Just as a check before doing anything further - did you ensure that the url you’re using and your API key work from the place you’re actually running this? I would make sure to do this first - again I’d use a simple command line tool ideally e.g. curl. The curl syntax here would be:
curl -uYOUR_API_KEY: “https://api.company-information.service.gov.uk/company/00000006”
The -u flag means “use http Basic authentication with the following username and password. Note the colon (”:") after the API key. This is because the format for http Basic (as provided to curl) is to have a username and password separated by the colon. For Companies House API the API key is the username and there is no password.

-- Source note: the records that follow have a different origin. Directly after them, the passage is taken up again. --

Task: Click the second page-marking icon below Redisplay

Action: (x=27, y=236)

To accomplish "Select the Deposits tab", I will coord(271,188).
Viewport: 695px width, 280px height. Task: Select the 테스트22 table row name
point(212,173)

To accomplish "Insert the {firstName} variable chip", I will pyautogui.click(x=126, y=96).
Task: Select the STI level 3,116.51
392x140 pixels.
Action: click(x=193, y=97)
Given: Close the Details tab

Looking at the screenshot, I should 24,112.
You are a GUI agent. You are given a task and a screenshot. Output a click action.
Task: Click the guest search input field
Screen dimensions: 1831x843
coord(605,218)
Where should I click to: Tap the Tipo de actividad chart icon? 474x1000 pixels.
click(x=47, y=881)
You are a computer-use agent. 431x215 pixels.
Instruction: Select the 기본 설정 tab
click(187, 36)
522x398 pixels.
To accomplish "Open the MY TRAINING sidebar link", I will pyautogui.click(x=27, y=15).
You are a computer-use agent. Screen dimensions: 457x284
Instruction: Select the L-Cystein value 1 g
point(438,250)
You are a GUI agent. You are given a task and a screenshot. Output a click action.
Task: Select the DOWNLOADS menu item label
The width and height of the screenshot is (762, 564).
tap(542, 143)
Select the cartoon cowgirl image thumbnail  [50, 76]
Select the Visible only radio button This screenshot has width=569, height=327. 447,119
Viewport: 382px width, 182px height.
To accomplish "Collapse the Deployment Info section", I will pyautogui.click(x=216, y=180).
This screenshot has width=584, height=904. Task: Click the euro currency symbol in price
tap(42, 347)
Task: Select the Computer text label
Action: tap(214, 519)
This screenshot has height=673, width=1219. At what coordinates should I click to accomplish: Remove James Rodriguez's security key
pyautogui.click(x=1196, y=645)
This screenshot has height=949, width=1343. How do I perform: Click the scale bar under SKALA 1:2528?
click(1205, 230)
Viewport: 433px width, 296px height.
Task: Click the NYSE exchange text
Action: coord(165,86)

(You shouldn’t need the Accept=“application/json” - it won’t do any harm though).
As long as that works then you can go to the next part. I know nothing about Power BI specifically, but it looks like it provides support for several “methods” of authentication (Web.Contents - PowerQuery M | Microsoft Learn). I notice that you’re using:
Authorization=“api-key XXX…
…in your code example and in your screenshots you’ve selected “Web API”.
From the Companies Hosue documents, what you need is “http Basic authentication”. (See my note about that in the part about curl above).
In your screenshots you’ll see there is also a “Basic” option. I believe this is what you’ll need. Again - the username is your API key and there is no password (so that will be blank). It may be that Power BI doesn’t let you have a blank password - I don’t know. If that is true then you’ll only be able to do this via code.
In your code you also should use the appropriate format for http Basic (not “api-key”). I don’t know if Power BI has some specific format for headers but generally when writing a http Basic header, you’ll need to follow the format as given in e.g. the Wikipedia article:
‘Authorization: Basic {credentials}’, where {credentials} is the Base64 encoding of ID and password joined by a single colon ‘:’
So to say this again you’ll need to do your own Base64 encoding. This is unlike when you type the API key into the username box on the “Basic” screen - where presumably Power BI will do the encoding for you.
Good luck.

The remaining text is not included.